━━━━━ Records shown
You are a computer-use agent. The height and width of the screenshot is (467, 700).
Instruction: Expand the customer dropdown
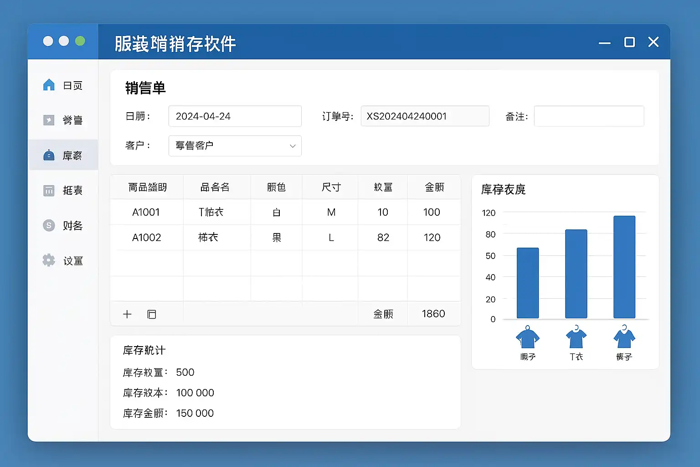tap(235, 146)
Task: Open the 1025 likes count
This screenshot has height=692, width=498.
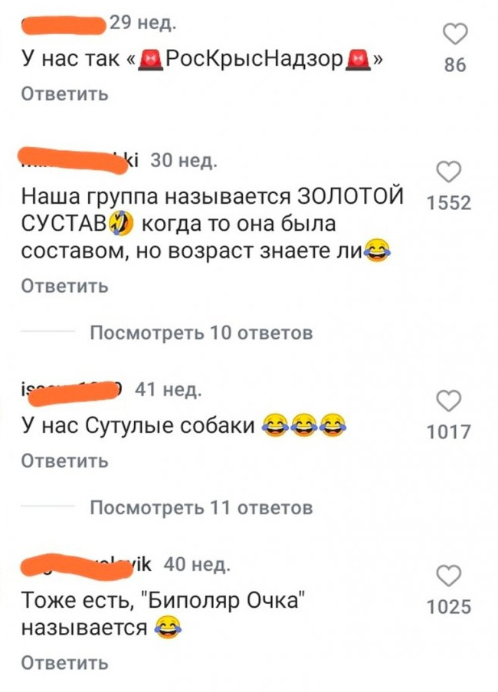Action: [449, 607]
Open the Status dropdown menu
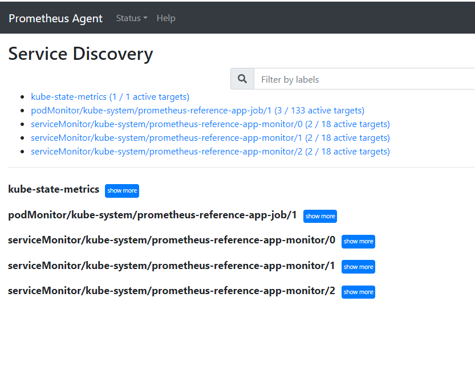The width and height of the screenshot is (475, 387). tap(131, 18)
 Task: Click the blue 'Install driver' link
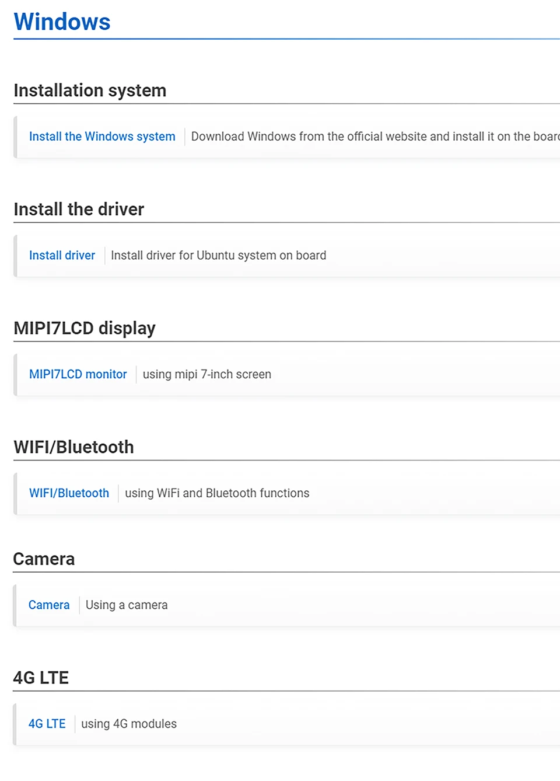click(62, 256)
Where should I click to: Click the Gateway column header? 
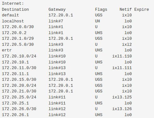57,9
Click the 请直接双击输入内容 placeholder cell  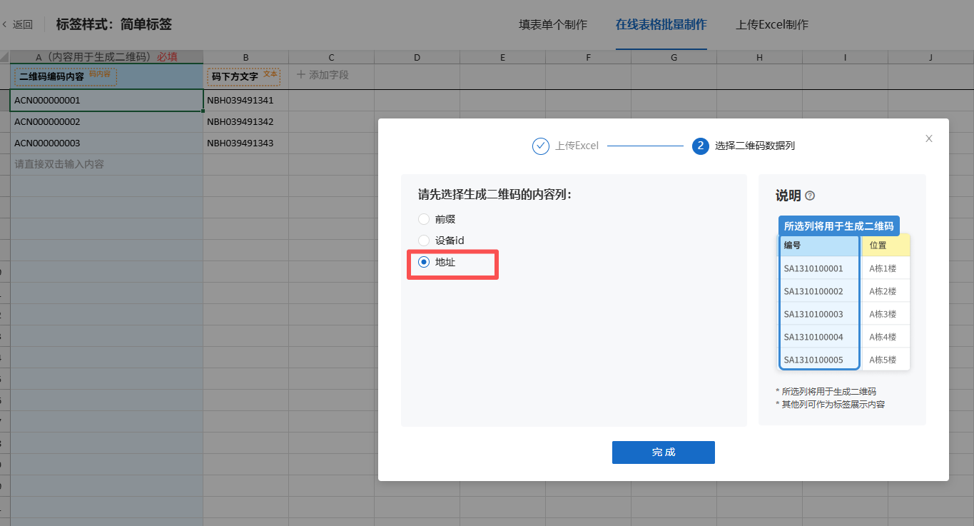point(107,164)
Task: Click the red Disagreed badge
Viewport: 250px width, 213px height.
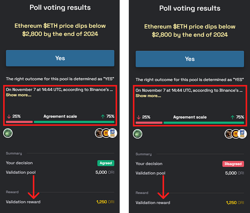Action: [x=233, y=164]
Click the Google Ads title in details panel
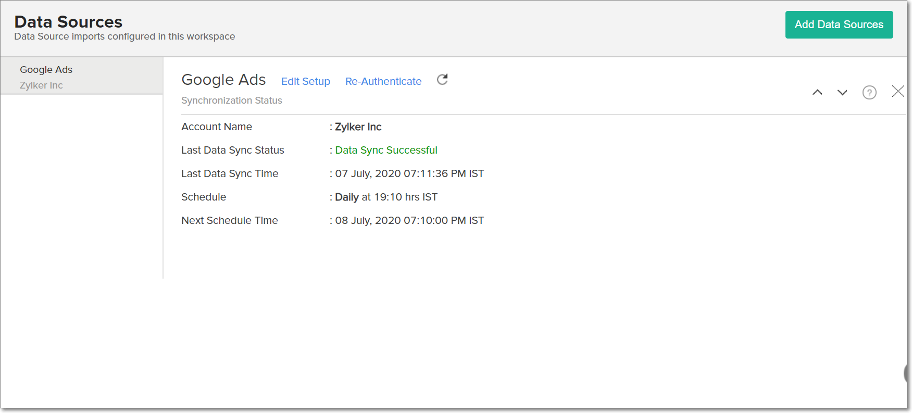Image resolution: width=912 pixels, height=413 pixels. 223,80
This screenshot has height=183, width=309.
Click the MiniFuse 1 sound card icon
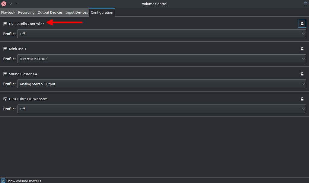point(5,49)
━━━━━━━━━━
__Directions__. Any picture in the listing is to be omitted. Return exactly the lines from the one containing "Viewport: 250px width, 213px height." through its last line, both included, and only those.

__Problem solution__.
Viewport: 250px width, 213px height.
Action: [x=233, y=164]
Click the Google Ads title in details panel
Image resolution: width=912 pixels, height=413 pixels. 223,80
This screenshot has height=183, width=309.
Click the MiniFuse 1 sound card icon
point(5,49)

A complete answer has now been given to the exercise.